■ Set problem 1: Can you output everything in the article on the 1942 film The Great Impersonation, from "Sir Edward Dominey" down to "the Third Reich.", word for word?

■ Selected passage:
++++++++++

- Directed by: John Rawlins
- Written by: Scott Darling
- Based on: The Great Impersonation by E. Phillips Oppenheim
- Produced by: Paul Malvern
- Starring: Ralph Bellamy Evelyn Ankers Aubrey Mather Edward Norris
- Cinematography: George Robinson
- Edited by: Russell F. Schoengarth
- Production company: Universal Pictures
- Distributed by: Universal Pictures
- Release date: December 18, 1942;
- Running time: 70 minutes
- Country: United States
- Language: English

= The Great Impersonation (1942 film) =

1942 film by John Rawlins

The Great Impersonation is a 1942 American thriller film directed by John Rawlins and starring Ralph Bellamy, Evelyn Ankers and Aubrey Mather. It is an adaptation of the 1920 novel The Great Impersonation by Edward Phillips Oppenheim with the setting moved from the early 1910s of the novel to the Second World War. It was made by Universal Pictures and was a remake of their 1935 film of the same name.

==Plot==

Sir Edward Dominey (Ralph Bellamy) and Baron Leopold von Ragenstein are spitting images of each other and have known one another since their days at Eton College in England. The story picks up as Dominey is found severely ill in the Dakar jungle and is brought into his old college buddy's camp, where he heals from his injuries.

One night when they are in the jungle camp together, England declares war on Germany and they conclude that they are now each other's enemies. Ragenstein orders his right-hand man, Dr. Schmidt (Ludwig Stössel), to kill Dominey, and sets out on a long journey to London to impersonate Dominey and spy for the Third Reich.

Some time later, the German High Command sanctions Ragenstein's mission to go undercover into Britain and infiltrate the English upper ranks. His first task is to find out the defence plans for the English channel. He meets with another German agent, Frederick Seamon (Henry Daniell), who is a native Brit. Ragensteins sets out to get the plans from a relative to Dominey's wife, Sir Ronald Clayfair (Aubrey Mather), who is the British Minister of Home Defense.

By pure chance, Dominey's wife, Lady Muriel Ingram Dominey (Evelyn Ankers), spots Ragenstein, whom she believes to be her husband, at a restaurant in London, and introduces him to Sir Ronald, who invites him to dinner. At the dinner, Sir Ronald offers him a position with the Home Defense.

Unfortunately Ragenstain is recognized as himself at the dinner, by an old friend and mistress, Baroness Stephanie Idenbraum (Kaaren Verne), whom he has to socialize with to avoid suspicion. Lady Muriel sees her husband with the baroness and confronts her "husband" about it. Ragenstein makes up a story and tells Lady Muriel that the baroness just mistook him for another man. Captain Francois Bardinet (Edward Norris) of the French Consulate, who is a guest at the dinner, claims that the baroness' husband was killed in a duel a few years ago by an unidentified, mysterious lover. Lady Muriel is still baffled by her husband's new and improved behavior.

It turns out that Bardinet is a German spy who has had an affair with Lady Muriel. Seamon tells Bardinet to step back and let Ragenstein court his "wife" so that they can get their hands on the plans.

++++++++++

■ Supplied entries:
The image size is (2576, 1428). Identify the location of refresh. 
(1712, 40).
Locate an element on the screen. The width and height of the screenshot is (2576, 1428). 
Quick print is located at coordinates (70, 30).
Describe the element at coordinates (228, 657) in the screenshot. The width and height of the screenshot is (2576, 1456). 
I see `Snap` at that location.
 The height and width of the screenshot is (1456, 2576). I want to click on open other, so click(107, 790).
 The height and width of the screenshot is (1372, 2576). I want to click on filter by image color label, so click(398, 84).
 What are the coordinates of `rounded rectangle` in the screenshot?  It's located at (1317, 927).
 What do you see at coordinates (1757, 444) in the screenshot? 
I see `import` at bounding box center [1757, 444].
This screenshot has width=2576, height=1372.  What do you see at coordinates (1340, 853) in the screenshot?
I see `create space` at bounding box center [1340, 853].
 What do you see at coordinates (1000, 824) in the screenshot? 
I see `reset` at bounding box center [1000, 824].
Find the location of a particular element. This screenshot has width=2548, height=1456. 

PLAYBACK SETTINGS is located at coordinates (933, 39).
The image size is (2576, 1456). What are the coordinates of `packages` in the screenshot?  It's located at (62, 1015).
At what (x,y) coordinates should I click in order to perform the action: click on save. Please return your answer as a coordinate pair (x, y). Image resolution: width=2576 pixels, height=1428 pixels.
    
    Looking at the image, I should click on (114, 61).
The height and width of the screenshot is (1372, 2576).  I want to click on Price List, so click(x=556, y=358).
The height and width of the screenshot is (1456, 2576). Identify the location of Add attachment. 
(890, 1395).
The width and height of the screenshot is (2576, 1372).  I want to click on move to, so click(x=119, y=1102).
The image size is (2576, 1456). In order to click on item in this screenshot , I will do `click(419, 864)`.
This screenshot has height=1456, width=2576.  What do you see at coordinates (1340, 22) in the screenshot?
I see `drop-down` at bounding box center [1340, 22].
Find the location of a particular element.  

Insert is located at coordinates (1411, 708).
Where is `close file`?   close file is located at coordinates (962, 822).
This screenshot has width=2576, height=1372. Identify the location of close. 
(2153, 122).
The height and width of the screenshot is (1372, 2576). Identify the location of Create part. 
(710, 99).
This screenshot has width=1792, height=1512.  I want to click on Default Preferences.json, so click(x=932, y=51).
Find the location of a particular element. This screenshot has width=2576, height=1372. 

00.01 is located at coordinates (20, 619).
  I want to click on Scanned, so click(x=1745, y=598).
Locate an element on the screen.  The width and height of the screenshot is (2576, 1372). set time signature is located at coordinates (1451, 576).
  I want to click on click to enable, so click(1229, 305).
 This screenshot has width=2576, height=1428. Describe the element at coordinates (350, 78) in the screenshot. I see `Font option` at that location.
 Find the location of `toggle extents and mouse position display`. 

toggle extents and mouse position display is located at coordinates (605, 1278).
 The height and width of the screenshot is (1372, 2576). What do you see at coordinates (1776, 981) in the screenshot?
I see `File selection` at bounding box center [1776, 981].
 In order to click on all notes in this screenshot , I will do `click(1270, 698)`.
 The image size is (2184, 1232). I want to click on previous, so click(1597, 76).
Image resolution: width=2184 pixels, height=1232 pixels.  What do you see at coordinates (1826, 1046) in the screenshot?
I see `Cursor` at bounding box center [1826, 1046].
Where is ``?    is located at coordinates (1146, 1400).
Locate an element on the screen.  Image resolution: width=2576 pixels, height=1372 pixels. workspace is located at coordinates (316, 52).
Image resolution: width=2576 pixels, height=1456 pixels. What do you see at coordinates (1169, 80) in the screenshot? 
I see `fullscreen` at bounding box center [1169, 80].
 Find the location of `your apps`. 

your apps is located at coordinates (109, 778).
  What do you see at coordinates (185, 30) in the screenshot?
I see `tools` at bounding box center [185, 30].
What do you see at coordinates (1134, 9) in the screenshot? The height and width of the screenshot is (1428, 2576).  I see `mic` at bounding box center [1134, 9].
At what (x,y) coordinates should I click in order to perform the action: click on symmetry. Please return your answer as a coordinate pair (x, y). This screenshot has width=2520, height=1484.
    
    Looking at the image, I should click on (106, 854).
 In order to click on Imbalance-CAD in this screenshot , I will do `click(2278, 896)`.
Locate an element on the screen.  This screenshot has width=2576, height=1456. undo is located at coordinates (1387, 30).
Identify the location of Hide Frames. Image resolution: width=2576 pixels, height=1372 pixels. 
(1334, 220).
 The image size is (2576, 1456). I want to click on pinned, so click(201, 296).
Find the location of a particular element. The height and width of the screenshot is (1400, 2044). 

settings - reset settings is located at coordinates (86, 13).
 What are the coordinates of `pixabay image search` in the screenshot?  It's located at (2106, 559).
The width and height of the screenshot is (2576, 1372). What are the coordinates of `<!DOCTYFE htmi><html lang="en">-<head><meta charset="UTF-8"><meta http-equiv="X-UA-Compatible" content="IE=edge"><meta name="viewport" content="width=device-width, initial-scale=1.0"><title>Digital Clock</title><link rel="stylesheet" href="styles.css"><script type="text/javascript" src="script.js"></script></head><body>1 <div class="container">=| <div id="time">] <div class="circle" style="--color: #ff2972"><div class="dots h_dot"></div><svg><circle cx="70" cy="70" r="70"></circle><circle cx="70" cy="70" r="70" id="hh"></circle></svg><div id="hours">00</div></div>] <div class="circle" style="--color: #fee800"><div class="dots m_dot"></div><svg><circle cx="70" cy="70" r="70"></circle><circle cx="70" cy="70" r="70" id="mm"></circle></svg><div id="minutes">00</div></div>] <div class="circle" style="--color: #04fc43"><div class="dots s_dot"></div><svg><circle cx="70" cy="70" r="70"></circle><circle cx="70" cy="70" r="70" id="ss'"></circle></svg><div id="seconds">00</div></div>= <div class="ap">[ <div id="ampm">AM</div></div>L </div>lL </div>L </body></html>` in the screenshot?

++++++++++

■ Set problem 2: Can you edit the records above, from the line containing "This screenshot has width=2576, height=1372. Identify" down to the line containing "I want to click on Scanned, so", replacing "location" with "position" and changing nothing else? Return only those lines.

■ Complete answer 1:
Sir Edward Dominey (Ralph Bellamy) and Baron Leopold von Ragenstein are spitting images of each other and have known one another since their days at Eton College in England. The story picks up as Dominey is found severely ill in the Dakar jungle and is brought into his old college buddy's camp, where he heals from his injuries.

One night when they are in the jungle camp together, England declares war on Germany and they conclude that they are now each other's enemies. Ragenstein orders his right-hand man, Dr. Schmidt (Ludwig Stössel), to kill Dominey, and sets out on a long journey to London to impersonate Dominey and spy for the Third Reich.

■ Complete answer 2:
This screenshot has width=2576, height=1372. Identify the position of close. 
(2153, 122).
The height and width of the screenshot is (1372, 2576). Identify the position of Create part. 
(710, 99).
This screenshot has width=1792, height=1512.  I want to click on Default Preferences.json, so click(x=932, y=51).
Find the position of a particular element. This screenshot has width=2576, height=1372. 

00.01 is located at coordinates (20, 619).
  I want to click on Scanned, so click(x=1745, y=598).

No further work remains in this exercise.